* _Given text_:
Investors are impatient. Some accuse Nooyi of focusing too intensely on her nutrition strategy while overlooking PepsiCo's North American soft drink business. Earlier this month, the company announced management changes intended to restore their confidence in the company: John Compton, who most recently ran PepsiCo's highly successful Frito-Lay business in the Americas, was named president, while Brian Cornell, a PepsiCo veteran, has been wooed back from running the Sam's Club chain for Wal-Mart Stores. He will fill Compton's previous position.  The restructuring not only gives PepsiCo's board some options for potential successors to Nooyi, but is also a clear statement that the company is attempting to return to its profitable past.


"Based on the management changes, it appears that the company will be back to emphasizing its sugary beverages and snack foods," says Jason Schloetzer, a professor of accounting at Georgetown University's McDonough School of Business. "This is kind of like Pepsi saying to its investors, 'We understand we were very profitable in these areas, and now this is where we are going to refocus our energy.'... It's hard to shake the past -- particularly when the past was more profitable."


The renewed focus on high-margin drinks and snacks may assuage investor concerns for now, but experts caution against trading a solid, long-term strategic repositioning for a bit of short-term success: Nooyi's goal of reinventing PepsiCo's product line is sensible, but real and lasting change takes time. To increase market share and revive earnings, experts suggest, she needs to spend more money on marketing top beverage brands -- a move that is already in the works -- and to put the right people in charge of those divisions. Nooyi also must do a better job of managing Wall Street expectations and courting institutional investors who care about sustainability and will give her more time and leeway to achieve her goals.


'Performance with Purpose'


A native of Madras, India, Nooyi joined PepsiCo in 1994 as the company's chief strategist. Seeing a bleak future for fast food, she pushed the company to make some bold moves: In 1997, PepsiCo created a spin-off firm (now called Yum! Brands) to unload KFC, Pizza Hut and Taco Bell. The following year, Nooyi was promoted to chief financial officer and helped engineer a $3 billion acquisition of Tropicana. In 2001, Nooyi -- who has an MBA from Yale -- co-orchestrated a $14 billion takeover of Quaker Oats, which makes Gatorade. PepsiCo's earnings skyrocketed, and Nooyi became a force in the corporate world. In 2005, Forbes magazine ranked her the 11th most powerful woman in business. She became PepsiCo's first female CEO in 2006.


Her strategy -- to more than double PepsiCo's revenue from nutritional drinks and snacks to $30 billion by 2020 -- is no doubt ambitious. Through senior level appointments and internal initiatives, she has pursued her cause. She enlisted Derek Yach, a former World Health Organization official, as senior vice president of global health and agricultural policy. Under Nooyi's watch, the company also started working with farmers and scientists in developing countries, like Ethiopia, on sustainable growing techniques. In 2009, PepsiCo rolled out compostable bags made from biodegradable plant material for one of its chip brands. (The bags were eventually scrapped because customers thought they were too noisy.)

Screenshot and document pointing data:
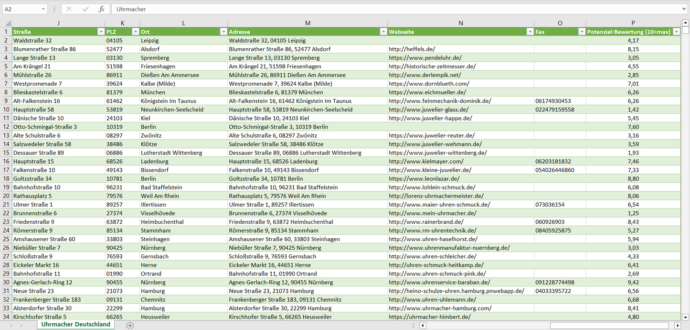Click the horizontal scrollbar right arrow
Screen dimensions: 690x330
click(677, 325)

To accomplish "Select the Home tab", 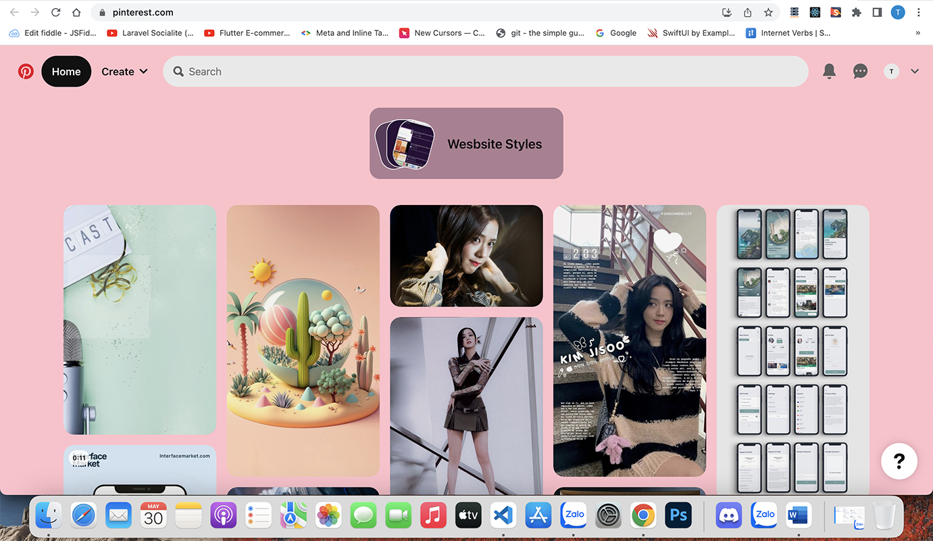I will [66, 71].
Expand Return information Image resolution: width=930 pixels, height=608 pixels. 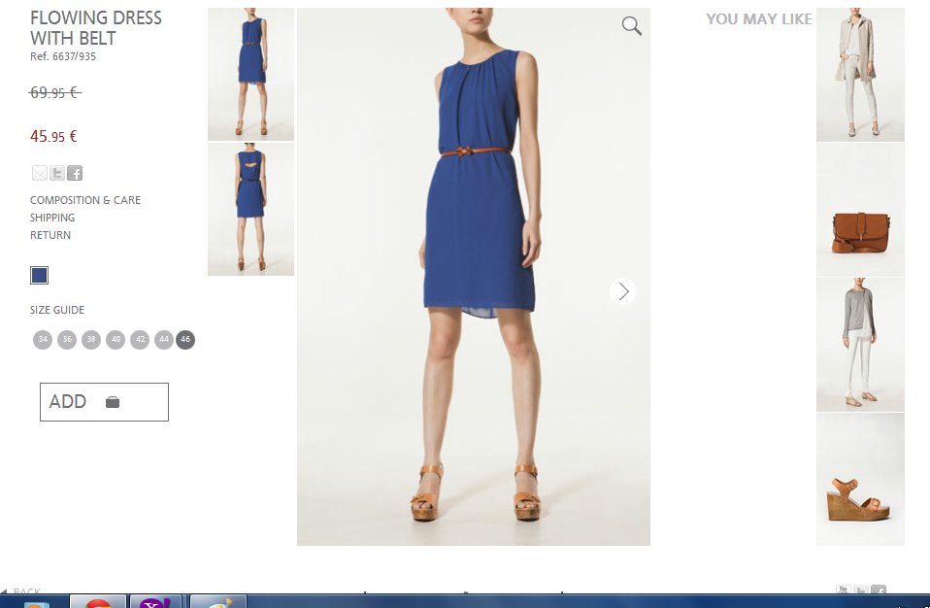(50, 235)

* _Exercise requirements_:
(a) According to the PepsiCo passage, in what year did Nooyi become the company's first female CEO?
(b) Extend the PepsiCo passage with a few more paragraphs that pick up after its final sentence.
These rows have no connection to the PepsiCo passage.

* _Set of answers_:
(a) 2006

(b)
Nooyi has also worked to reformulate PepsiCo's existing products, and has made creative acquisitions to boost the nutritional quality of its offerings. The company has reduced the fat, and taken out some of the sugar in many of its mainstream products, and it has added whole grains, fruits and vegetables to some of its snacks. The company has also come up with entirely new products that are, at least arguably, healthier -- Pepsi NEXT, which contains high-fructose corn syrup and artificial sweeteners, has 60 calories to regular Pepsi's 100. In 2010, PepsiCo acquired a majority stake in Russian dairy Wimm-Bill-Dann to give it more of a presence in yogurts and grain-enriched dairy products.


In many ways, Nooyi's strategy is aligned with the times. With 34% of adults in the U.S. classified as obese, and nearly one in three children considered overweight, the media -- and indeed many Americans -- are paying closer attention to the importance of healthy eating. It is a trend that has gotten the better of some businesses. For example, Hostess, the privately held company known for indulgent pleasures including Twinkies and Drake's snack cakes, filed for bankruptcy in January.


What's more, corporate social responsibility -- once just a catchy phrase -- has become an increasingly relevant issue for companies and consumers alike. According to a recent survey by public relations firm Burson-Marsteller, more than 75% of consumers say that social responsibility is an important factor in their purchase decisions, and 70% say they are willing to pay a premium for products from a socially responsible company.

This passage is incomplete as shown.